Oireachtas Joint and Select Committees

Tuesday, 8 March 2022

Joint Committee On Health

General Scheme of the Mental Health (Amendment) Bill 2021: Discussion (Resumed)

Dr. Fiona Morrissey:

It is an improvement to be talking about a person rather than a patient and things like that. Moving away from the "best interests" approach is an improvement on what we have had before. However, we still have a long way to go and there are many things we need to change. We really need to enshrine the UNCRPD approach into the legislation to make it human rights-based. That needs to permeate the whole legislation and that is not the case at the moment. Once we have powers within the legislation whereby people are deemed unable to make decisions and their capacity to make decisions about treatment and other matters is taken away from them, we are going in the wrong direction. No matter what oversight we provide through, say, multidisciplinary professionals or an independent consultant psychiatrist, it does not provide the human rights protections people need. Neither do mental health tribunals. I know that because I remember those tribunals. In some cases, tribunals can legitimise coercion. We need to be careful about the direction we are going in terms of human rights. Are we putting our resources and money into the wrong area? Do we need to fundamentally change our focus to support people and not take away their decision-making capacity? The underlying theme of the legislation is that we are still taking decision-making away from people and we are not treating them in accordance with their will and preferences. We need to move more towards putting the person's will and preferences at the centre of everything we do in the legislation and when we do that, we are then going towards a supported decision-making model and putting those supports in place.

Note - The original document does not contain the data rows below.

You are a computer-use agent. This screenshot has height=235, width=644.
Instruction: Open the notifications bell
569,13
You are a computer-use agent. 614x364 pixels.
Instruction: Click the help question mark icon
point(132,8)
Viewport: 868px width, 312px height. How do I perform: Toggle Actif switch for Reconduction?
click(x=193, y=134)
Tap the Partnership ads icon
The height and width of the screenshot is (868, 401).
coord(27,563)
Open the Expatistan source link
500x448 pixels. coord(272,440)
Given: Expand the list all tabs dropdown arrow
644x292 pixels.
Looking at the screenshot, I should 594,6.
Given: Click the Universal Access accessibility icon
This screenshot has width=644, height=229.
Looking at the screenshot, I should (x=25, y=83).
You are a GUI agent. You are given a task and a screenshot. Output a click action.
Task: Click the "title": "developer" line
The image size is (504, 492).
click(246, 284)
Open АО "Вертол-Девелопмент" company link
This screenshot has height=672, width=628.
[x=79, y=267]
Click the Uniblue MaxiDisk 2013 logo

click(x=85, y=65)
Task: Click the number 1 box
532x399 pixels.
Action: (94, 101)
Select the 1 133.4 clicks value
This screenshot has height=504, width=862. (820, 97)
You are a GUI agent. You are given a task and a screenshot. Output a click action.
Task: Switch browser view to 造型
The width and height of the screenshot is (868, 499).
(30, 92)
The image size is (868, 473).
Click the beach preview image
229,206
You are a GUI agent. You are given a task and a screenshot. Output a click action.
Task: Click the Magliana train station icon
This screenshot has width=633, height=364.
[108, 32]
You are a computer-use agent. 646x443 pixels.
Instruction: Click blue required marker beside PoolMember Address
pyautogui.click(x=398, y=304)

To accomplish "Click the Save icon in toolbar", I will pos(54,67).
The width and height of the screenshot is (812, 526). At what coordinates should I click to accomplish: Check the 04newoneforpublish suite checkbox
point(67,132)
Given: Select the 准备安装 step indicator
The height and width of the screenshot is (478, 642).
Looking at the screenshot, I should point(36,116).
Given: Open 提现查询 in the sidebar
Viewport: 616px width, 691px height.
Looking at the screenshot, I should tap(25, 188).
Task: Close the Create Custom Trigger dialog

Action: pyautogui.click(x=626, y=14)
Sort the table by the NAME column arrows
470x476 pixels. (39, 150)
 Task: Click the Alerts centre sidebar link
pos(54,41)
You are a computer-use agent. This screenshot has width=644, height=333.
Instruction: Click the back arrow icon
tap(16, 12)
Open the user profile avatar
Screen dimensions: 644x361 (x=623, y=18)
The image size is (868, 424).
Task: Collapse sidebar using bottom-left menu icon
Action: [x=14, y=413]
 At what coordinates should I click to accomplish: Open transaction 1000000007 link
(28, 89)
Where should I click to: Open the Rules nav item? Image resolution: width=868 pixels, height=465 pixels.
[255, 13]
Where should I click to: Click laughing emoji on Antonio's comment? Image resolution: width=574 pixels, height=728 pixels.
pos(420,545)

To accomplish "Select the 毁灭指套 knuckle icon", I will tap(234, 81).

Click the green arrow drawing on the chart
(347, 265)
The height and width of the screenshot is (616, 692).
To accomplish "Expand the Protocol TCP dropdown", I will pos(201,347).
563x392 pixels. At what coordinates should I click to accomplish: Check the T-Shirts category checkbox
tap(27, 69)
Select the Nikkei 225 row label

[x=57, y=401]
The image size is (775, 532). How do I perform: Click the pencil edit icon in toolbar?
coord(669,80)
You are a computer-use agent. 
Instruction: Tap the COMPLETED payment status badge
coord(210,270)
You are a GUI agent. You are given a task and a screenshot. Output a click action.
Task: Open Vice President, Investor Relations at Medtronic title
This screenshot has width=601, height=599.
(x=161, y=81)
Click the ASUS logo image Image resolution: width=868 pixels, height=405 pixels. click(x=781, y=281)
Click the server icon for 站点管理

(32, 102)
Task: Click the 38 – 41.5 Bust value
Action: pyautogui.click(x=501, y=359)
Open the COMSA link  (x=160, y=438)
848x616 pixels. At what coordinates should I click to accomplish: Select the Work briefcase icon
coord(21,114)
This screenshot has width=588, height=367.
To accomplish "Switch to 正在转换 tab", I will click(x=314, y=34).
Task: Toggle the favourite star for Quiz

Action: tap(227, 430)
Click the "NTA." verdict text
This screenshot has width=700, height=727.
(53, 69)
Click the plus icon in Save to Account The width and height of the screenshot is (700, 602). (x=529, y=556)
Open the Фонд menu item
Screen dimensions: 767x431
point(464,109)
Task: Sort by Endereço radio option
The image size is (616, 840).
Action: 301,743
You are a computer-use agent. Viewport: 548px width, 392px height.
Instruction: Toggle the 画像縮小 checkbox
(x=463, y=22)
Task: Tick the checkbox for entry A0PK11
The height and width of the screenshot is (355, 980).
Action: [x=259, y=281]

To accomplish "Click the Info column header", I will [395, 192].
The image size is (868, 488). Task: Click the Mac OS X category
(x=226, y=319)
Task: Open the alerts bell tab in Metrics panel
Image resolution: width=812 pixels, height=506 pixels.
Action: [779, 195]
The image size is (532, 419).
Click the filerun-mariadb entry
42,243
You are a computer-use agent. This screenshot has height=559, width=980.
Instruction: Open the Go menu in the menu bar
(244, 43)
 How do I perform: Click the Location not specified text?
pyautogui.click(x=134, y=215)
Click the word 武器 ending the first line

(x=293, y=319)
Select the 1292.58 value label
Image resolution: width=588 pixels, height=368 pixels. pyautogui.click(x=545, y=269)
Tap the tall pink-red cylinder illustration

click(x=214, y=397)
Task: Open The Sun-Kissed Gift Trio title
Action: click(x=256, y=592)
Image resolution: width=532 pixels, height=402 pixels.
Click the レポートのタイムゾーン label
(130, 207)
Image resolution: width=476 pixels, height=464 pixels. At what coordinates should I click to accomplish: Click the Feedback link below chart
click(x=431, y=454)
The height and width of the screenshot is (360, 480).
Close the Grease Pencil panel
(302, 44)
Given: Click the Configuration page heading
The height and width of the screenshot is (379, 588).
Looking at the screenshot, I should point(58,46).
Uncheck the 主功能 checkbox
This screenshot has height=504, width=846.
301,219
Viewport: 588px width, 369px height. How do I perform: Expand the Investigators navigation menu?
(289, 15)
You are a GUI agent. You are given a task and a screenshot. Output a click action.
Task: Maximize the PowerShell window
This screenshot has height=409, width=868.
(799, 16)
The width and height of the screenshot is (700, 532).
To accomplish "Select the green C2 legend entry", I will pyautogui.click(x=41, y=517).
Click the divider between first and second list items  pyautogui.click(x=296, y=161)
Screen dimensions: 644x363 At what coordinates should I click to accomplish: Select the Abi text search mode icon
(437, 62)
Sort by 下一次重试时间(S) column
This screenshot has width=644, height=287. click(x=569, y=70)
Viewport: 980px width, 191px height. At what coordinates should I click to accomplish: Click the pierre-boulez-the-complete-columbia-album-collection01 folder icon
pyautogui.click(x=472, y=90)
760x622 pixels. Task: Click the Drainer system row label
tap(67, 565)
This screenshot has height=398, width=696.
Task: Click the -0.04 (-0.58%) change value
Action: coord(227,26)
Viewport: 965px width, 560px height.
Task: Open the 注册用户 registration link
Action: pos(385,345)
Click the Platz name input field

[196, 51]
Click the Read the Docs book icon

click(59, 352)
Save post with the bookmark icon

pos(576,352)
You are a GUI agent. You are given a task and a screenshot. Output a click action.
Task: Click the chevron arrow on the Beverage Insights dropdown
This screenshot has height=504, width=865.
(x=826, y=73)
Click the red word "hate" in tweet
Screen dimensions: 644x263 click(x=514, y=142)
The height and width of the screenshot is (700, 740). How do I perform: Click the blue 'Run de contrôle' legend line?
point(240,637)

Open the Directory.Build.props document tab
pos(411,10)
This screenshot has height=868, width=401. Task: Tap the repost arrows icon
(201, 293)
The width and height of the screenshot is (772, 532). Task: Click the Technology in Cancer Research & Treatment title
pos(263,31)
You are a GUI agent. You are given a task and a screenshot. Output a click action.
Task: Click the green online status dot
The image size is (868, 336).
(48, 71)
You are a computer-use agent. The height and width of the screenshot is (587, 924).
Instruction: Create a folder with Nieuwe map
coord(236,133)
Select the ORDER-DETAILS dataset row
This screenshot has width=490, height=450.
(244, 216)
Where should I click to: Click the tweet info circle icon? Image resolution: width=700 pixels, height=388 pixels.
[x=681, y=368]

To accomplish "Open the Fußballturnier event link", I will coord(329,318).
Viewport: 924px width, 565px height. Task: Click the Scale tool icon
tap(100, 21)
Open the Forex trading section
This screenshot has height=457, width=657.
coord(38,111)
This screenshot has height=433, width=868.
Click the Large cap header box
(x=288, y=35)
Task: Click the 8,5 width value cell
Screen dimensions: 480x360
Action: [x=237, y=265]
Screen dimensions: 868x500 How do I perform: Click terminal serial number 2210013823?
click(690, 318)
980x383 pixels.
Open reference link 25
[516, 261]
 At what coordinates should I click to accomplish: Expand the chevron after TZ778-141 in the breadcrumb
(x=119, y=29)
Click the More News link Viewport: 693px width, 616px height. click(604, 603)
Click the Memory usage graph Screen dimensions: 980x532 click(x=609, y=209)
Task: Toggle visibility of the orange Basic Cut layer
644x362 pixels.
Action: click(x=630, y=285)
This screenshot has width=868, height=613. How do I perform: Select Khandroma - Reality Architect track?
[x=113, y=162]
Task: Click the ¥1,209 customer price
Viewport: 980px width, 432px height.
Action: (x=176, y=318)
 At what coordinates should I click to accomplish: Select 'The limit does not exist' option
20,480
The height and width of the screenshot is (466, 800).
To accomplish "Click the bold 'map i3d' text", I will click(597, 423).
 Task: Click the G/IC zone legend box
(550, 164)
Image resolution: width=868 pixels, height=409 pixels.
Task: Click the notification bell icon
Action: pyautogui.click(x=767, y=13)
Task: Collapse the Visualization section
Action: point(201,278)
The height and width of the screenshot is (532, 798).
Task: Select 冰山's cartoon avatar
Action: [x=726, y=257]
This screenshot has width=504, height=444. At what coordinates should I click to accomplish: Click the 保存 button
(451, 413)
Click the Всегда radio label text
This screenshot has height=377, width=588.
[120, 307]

This legislation is an improvement but it needs to go further and to move more towards the model in the Assisted Decision-Making (Capacity) Act. We also need a cultural change in practice and to educate people. We need to enshrine that throughout the legislation. We are moving a small bit in the right direction but we have a lot further to go in terms of the supports we put in place. Things such as advanced healthcare directives must ensure services are equally available for everybody, including independent advocacy and all the other projects we have talked about at this meeting. We need to go further, to be honest.